El desprecio por la clase política
Y mientras tanto, las cosas han cambiado en la antigua república soviética. Los verdaderos protagonistas de las revueltas, los "cieneuristas" ucranianos, ya no se fían de los nuevos rostros que puedan ofrecerles las urnas. En las elecciones de 2004, todavía luchaban por cambios de liderazgo. Sin embargo, hace ya mucho tiempo que, desengañados de todos ellos, reclaman ante todo reformas constitucionales, mecanismos efectivos y jurídicamente inapelables para controlar precisamente el poder de los políticos. Un misterioso poder que en Ucrania, hasta ahora, ha legitimado y hasta legalizado la corrupción. Hasta el punto de que el hijo de Yanukóvich ha logrado, durante el mandato de su padre, el 50% de las adjudicaciones públicas de todo tipo de infraestructuras y la mano libre para ajustar sus "comisiones" en los acuerdos de suministro de gas renovados con Moscú. Ningún líder opositor ucraniano actual cuenta realmente con el apoyo del pueblo.
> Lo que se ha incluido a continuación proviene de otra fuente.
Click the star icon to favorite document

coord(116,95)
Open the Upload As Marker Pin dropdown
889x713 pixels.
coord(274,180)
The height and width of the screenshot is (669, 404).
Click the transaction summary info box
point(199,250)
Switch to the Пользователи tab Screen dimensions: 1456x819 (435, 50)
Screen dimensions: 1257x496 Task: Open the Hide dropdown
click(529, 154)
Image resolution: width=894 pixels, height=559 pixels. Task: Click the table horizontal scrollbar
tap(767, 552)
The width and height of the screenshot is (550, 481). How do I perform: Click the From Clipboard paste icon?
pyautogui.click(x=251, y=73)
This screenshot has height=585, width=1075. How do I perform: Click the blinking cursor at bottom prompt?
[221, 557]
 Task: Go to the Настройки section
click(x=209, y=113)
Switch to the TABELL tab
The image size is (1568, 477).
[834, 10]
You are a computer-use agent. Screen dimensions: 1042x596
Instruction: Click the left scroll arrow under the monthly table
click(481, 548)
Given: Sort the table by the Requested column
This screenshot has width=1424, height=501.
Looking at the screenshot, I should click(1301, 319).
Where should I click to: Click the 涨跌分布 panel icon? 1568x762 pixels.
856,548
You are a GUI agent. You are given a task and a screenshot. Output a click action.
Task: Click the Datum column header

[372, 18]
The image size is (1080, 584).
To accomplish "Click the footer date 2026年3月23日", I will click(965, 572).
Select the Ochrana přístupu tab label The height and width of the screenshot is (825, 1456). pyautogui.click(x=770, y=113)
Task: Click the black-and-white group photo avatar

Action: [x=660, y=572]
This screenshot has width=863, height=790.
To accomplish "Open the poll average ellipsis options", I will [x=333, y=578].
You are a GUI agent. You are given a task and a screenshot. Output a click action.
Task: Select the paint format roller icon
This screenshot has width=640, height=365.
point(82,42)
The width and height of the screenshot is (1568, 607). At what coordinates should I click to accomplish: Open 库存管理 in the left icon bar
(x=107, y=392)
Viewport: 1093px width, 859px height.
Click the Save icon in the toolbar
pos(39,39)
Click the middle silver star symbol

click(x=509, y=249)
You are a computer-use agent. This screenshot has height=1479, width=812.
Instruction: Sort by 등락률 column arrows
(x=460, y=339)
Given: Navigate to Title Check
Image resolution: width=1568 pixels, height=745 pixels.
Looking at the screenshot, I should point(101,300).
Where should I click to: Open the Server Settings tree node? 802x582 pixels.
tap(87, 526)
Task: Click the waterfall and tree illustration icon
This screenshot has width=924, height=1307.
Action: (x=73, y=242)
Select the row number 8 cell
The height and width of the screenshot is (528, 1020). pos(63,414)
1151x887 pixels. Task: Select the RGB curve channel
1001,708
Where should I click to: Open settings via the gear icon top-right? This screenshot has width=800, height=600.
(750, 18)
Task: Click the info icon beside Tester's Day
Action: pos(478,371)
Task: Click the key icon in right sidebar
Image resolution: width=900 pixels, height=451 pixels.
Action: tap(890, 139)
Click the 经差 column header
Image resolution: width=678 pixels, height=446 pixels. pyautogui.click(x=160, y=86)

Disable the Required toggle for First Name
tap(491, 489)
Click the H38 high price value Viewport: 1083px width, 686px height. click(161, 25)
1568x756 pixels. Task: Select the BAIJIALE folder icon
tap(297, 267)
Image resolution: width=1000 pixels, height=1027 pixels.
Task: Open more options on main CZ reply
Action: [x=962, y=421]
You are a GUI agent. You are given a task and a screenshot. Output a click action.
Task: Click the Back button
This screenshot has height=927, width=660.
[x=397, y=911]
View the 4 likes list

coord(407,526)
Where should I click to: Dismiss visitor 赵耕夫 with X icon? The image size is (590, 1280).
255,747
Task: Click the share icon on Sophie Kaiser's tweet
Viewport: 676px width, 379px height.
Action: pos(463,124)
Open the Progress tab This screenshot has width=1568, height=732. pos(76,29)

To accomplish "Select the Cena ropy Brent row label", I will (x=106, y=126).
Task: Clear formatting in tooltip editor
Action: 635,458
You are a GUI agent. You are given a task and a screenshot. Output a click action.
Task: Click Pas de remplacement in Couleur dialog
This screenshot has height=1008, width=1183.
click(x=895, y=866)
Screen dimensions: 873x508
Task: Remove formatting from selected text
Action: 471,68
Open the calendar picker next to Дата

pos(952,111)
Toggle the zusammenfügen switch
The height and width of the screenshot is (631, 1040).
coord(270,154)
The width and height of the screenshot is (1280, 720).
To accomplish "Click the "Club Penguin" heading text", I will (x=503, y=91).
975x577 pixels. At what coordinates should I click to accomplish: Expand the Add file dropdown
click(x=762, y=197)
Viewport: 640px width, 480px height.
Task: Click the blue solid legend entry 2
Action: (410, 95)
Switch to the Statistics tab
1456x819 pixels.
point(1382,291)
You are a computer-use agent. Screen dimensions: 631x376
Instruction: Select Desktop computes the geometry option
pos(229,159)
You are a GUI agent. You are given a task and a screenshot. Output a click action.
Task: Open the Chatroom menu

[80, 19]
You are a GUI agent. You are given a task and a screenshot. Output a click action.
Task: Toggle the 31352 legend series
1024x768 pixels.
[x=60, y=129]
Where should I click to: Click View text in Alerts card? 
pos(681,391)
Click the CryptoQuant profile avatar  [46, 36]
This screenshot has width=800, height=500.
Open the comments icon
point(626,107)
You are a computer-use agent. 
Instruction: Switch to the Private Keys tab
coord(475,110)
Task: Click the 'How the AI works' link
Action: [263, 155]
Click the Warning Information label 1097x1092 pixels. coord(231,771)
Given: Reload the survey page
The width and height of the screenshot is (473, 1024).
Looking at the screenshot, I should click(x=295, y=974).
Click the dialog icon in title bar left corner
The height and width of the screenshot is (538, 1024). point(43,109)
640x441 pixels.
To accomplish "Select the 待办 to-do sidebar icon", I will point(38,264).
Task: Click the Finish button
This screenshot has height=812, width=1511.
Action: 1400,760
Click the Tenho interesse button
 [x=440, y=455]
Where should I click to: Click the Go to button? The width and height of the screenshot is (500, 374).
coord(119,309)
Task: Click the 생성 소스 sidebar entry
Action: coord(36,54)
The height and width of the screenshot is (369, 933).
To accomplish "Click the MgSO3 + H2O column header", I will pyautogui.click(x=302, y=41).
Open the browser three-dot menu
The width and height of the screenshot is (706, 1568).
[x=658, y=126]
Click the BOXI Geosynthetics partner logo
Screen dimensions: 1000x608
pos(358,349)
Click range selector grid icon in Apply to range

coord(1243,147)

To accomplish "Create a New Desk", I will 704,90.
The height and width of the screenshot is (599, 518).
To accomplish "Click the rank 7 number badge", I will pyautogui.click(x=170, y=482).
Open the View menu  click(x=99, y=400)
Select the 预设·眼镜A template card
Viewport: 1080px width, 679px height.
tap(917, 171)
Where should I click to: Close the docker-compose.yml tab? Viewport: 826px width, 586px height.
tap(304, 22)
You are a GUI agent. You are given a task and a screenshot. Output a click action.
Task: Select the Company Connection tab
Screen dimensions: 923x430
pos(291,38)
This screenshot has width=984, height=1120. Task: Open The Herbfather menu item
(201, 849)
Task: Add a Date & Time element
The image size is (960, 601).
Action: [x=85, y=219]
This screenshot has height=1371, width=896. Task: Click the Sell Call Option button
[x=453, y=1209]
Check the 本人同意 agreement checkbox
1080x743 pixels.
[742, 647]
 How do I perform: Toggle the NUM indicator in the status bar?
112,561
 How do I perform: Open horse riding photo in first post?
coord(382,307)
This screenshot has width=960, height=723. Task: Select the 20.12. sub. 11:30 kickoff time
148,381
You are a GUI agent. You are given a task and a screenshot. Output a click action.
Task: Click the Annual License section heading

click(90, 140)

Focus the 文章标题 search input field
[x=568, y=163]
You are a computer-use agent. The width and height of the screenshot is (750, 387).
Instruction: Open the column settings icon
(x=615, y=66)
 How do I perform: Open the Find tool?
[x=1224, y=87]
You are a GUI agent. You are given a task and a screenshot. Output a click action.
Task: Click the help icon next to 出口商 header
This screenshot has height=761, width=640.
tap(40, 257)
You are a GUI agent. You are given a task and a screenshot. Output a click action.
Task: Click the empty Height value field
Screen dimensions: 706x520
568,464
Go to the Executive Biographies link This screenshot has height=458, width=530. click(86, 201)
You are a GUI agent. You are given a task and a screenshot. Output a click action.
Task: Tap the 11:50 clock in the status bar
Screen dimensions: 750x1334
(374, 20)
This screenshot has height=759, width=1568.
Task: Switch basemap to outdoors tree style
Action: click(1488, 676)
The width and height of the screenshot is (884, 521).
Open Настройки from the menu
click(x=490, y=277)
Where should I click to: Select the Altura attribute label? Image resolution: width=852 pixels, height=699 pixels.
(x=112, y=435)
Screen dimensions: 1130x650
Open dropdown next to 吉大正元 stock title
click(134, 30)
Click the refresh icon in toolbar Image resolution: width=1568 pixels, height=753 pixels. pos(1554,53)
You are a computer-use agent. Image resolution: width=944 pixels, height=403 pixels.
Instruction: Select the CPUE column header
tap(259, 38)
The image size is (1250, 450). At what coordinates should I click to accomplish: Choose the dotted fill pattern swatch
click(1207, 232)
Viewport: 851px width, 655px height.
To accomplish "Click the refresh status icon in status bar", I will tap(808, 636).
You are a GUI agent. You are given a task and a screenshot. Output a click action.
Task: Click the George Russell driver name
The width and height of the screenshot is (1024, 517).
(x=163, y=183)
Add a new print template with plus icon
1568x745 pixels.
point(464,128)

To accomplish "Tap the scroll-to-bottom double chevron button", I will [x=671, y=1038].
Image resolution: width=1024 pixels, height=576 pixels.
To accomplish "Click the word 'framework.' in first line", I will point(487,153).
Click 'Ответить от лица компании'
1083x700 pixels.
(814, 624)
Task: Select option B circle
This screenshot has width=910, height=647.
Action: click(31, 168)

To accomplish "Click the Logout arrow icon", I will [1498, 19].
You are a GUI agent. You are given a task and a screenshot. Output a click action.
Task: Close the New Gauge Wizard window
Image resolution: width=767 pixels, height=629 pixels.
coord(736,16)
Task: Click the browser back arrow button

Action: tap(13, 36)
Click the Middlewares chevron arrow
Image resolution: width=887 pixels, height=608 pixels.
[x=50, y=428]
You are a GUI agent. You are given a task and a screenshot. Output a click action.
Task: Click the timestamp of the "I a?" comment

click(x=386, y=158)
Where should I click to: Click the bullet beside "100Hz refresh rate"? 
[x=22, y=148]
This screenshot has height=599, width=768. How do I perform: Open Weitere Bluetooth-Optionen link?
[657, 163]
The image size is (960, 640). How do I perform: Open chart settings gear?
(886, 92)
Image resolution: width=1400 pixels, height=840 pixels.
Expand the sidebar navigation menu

Prueba de esta incredulidad popular, abrasada por el hambre que se sufre y la impunidad con que viven sus líderes del Parlamento, fue el sábado el abroncado recibimiento que tuvo en el EuroMaidán la tan aparentemente querida Yulia Timoshenko. La gente, todavía sucia por los neumáticos quemados, todavía vendada por las heridas recibidas, coreaba que a Yulia se le dieran tres Oscar: al cinismo, a su interpretación melodramática y a su merecida poltrona en el infierno. Y no es que la gente no se alegre de su liberación. Es, sencillamente, que no quieren ni verla suelta por las calles. Ella representa al régimen recién huido.
Prueba de ello, también, es que a día de hoy la plaza no está desalojada ni las barricadas desmontadas ni desactivados los adoquines o los cócteles molotov. El más absoluto escepticismo reina en la fortaleza de la Resistencia, por más que los líderes políticos opositores que han hecho bandera de sus demandas celebren lo que consideran un triunfo sin dobleces.
Prueba de ello es que una reclamación absolutamente soberana, la de frenar la corrupción de los políticos y repartir el pan entre los ucranianos, se ha convertido en estos últimos tres meses en un falso dilema mediático de un pueblo al que consideramos poco menos que imbécil. Esto es, el dilema de un pueblo que parece estar dudando entre seguir a la sombra del Kremlin o arrimarse a un codiciado pasaporte comunitario que le permita hablar con Washington en igualdad de condiciones. Falso dilema mediático de un pueblo que en realidad no tiene la menor duda de lo que pretende: libertad y dignidad.
Y por eso, exclusivamente por eso y no por medrar a la sombra de las potencias, Ucrania ha dejado Kiev lleno de muertos. Y nadie responde a la primera de todas las preguntas: y estos muertos, ¿quién los paga?